Legal Agreements for Unmarried Couples
When married couples purchase a home together, their marital status automatically provides them with various legal protections if something goes wrong. For instance, should one spouse die, the ownership of the property will typically automatically revert to the surviving spouse. Similarly, if a married couple that owns a house together decides to get divorced, they can work out the details of what will happen to the house and the mortgage during the divorce process.
Buying a home as an unmarried couple may not offer the same protection or legal process if things go wrong. You'll likely have to work out an agreement ahead of time about what should happen if one partner dies or you decide to break up. For instance, putting a legal co-ownership agreement in place before you buy a home may help you and your unmarried partner protect yourselves. Consider speaking with a legal expert before you make any decisions.
In general, when couples are buying a house together, lenders use the weaker credit score to determine eligibility. For married couples, uneven credit scores between the partners may not be a problem when it comes to finding a mortgage with favorable terms. That's because the spouse with good credit may be able to qualify for a better loan under just their own name. The legal protections of marriage can protect the nonborrowing spouse, even if their name is not on the mortgage.
Unmarried couples also have the option of taking out a mortgage solely under the name of the partner with better credit. However, if the couple breaks up, the partner whose name is on the mortgage has sole legal responsibility for paying it. Even if both partners agreed to split costs evenly, there is no legal recourse to compel the nonborrowing partner to continue to pay a mortgage that is not under their name.
In addition, even if you remain happily coupled, the benefits and drawbacks of carrying the mortgage stay in the borrower's name. This means that only the borrower will be able to take advantage of a tax deduction for mortgage interest. And only the borrower's credit score will be negatively affected if the couple falls behind on mortgage payments.
Types of Co-Ownership for Unmarried Couples
There are several different ways a home can be titled for unmarried couples.
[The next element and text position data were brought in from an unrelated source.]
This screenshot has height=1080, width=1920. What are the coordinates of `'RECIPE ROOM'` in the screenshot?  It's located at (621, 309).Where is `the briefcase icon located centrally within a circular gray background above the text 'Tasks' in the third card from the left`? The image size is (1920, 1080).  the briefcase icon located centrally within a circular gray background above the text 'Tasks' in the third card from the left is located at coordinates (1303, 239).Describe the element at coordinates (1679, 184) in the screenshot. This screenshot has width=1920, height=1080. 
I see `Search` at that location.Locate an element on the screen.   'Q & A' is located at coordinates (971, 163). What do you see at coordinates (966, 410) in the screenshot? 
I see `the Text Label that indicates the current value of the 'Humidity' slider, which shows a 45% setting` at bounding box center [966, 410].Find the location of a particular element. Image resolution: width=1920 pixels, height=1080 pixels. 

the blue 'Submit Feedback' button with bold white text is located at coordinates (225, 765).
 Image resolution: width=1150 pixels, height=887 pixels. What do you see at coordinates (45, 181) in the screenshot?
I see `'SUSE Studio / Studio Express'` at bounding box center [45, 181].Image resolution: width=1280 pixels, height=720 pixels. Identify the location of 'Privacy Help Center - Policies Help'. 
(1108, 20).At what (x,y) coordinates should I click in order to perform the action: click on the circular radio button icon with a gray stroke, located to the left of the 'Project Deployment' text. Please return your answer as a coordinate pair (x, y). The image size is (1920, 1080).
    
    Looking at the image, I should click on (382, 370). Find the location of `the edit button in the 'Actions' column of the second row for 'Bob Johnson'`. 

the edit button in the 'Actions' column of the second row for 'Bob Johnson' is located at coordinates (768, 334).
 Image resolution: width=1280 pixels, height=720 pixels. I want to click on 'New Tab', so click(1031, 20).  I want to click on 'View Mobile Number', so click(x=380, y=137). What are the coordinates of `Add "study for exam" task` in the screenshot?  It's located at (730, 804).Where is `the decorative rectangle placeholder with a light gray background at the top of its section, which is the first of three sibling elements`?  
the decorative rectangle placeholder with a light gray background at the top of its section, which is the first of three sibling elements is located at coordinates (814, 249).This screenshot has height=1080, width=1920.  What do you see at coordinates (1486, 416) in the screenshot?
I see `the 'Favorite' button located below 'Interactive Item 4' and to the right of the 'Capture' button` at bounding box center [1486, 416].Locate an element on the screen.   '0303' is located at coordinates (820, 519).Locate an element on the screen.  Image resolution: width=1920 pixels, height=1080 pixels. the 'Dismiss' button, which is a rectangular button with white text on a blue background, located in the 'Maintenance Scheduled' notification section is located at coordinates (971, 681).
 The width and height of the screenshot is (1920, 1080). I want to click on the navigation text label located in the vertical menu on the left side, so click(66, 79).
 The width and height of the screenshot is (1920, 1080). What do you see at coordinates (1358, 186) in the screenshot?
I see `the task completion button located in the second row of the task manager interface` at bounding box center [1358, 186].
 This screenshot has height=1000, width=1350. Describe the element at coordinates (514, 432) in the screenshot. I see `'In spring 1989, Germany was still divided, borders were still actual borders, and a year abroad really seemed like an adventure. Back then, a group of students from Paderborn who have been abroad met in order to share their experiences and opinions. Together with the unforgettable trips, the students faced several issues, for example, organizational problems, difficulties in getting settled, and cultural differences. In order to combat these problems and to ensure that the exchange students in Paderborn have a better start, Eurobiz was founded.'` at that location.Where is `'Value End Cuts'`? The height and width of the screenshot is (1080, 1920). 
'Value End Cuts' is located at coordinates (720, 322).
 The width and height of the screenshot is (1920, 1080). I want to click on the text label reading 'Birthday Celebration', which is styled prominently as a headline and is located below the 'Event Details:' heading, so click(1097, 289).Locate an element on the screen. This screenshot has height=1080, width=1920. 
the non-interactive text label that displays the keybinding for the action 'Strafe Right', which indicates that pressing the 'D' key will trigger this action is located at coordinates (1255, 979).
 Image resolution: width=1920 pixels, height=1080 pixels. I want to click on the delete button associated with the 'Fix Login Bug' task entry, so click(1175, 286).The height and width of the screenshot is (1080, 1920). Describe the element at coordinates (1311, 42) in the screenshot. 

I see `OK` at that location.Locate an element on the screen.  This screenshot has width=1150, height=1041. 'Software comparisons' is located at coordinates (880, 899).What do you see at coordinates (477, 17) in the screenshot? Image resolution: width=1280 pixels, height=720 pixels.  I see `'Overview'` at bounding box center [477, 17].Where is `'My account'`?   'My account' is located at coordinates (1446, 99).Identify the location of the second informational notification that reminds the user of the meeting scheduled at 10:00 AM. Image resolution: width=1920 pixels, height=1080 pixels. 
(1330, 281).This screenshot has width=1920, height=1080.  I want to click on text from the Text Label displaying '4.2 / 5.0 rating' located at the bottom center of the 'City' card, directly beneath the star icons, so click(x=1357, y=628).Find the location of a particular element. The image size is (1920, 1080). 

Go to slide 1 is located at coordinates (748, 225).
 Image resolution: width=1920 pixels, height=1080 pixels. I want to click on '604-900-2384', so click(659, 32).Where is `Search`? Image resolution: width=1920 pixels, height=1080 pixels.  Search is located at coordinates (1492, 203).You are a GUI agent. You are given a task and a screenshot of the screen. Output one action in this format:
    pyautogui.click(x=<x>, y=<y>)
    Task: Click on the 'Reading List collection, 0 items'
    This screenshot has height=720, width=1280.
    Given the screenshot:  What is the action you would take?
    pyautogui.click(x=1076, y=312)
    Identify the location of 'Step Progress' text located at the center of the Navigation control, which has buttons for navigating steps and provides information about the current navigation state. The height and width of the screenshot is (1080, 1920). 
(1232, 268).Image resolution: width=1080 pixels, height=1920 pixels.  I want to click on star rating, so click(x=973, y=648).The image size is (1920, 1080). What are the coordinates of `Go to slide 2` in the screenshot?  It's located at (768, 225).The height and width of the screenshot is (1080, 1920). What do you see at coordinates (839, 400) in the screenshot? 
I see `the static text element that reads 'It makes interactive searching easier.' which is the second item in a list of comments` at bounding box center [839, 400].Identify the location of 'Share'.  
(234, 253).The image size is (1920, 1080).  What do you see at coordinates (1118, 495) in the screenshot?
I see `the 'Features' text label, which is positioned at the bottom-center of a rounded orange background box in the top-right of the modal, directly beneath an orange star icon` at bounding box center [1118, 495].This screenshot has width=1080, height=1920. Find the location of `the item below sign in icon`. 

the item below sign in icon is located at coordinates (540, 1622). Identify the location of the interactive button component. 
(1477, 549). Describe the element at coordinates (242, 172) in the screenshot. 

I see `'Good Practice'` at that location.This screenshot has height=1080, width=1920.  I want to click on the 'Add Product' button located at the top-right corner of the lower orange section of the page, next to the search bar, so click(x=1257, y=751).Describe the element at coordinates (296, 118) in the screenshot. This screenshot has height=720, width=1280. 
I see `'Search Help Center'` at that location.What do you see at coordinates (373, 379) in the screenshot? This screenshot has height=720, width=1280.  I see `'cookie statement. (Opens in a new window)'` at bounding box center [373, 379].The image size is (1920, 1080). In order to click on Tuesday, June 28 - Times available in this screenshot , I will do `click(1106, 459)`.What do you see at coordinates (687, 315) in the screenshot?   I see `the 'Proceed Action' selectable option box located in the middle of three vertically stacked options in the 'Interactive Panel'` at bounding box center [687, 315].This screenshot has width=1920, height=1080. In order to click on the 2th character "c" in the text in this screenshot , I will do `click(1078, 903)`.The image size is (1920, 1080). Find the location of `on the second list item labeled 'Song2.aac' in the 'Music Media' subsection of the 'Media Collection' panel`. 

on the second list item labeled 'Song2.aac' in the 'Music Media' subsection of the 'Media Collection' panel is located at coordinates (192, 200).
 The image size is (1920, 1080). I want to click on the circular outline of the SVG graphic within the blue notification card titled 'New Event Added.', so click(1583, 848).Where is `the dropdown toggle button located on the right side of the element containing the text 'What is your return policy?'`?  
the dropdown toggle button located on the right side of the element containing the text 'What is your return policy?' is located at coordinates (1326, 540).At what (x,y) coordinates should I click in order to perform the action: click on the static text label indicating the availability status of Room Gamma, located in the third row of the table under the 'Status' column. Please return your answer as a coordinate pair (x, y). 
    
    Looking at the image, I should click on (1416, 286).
Here are three of the common options:
This is when only one partner holds the title to the home. This may be the simplest option if you're qualifying for a mortgage based on one partner's credit score, but as previously mentioned, it could cause complications down the line. If the sole owner passes away without naming their partner as their heir, the surviving partner will most likely lose all rights to the house. Similarly, the partner who is not an owner will likely have no legal recourse if the owner decides to sell the home and keep the proceeds.
Tenancy in Common
This type of title is the most common for unmarried couples buying a home. Tenancy in common allows you to own unequal shares. For instance, if you are providing 30% of the down payment and mortgage payments, and your partner is providing 70%, then you can be tenants in common at 30% and 70% respectively. If you were to sell the home, each partner would receive a share of the proceeds based on their percentage of ownership. The downside of tenancy in common is that there is no automatic right to ownership of the property if one partner dies.
With this type of title, partners share equal ownership of the property. Joint tenancy titling can be helpful for unmarried couples because it confers automatic right of survivorship. That is, if your partner dies, the property automatically passes to you without the need for probate.
Home Sweet Home
Buying a house as an unmarried couple can be a little more complex than simply living together or buying a house after you get married, and this only covers some of the considerations. Understanding your legal and financial options will help make the process easier, so you might want to seek advice from a legal expert.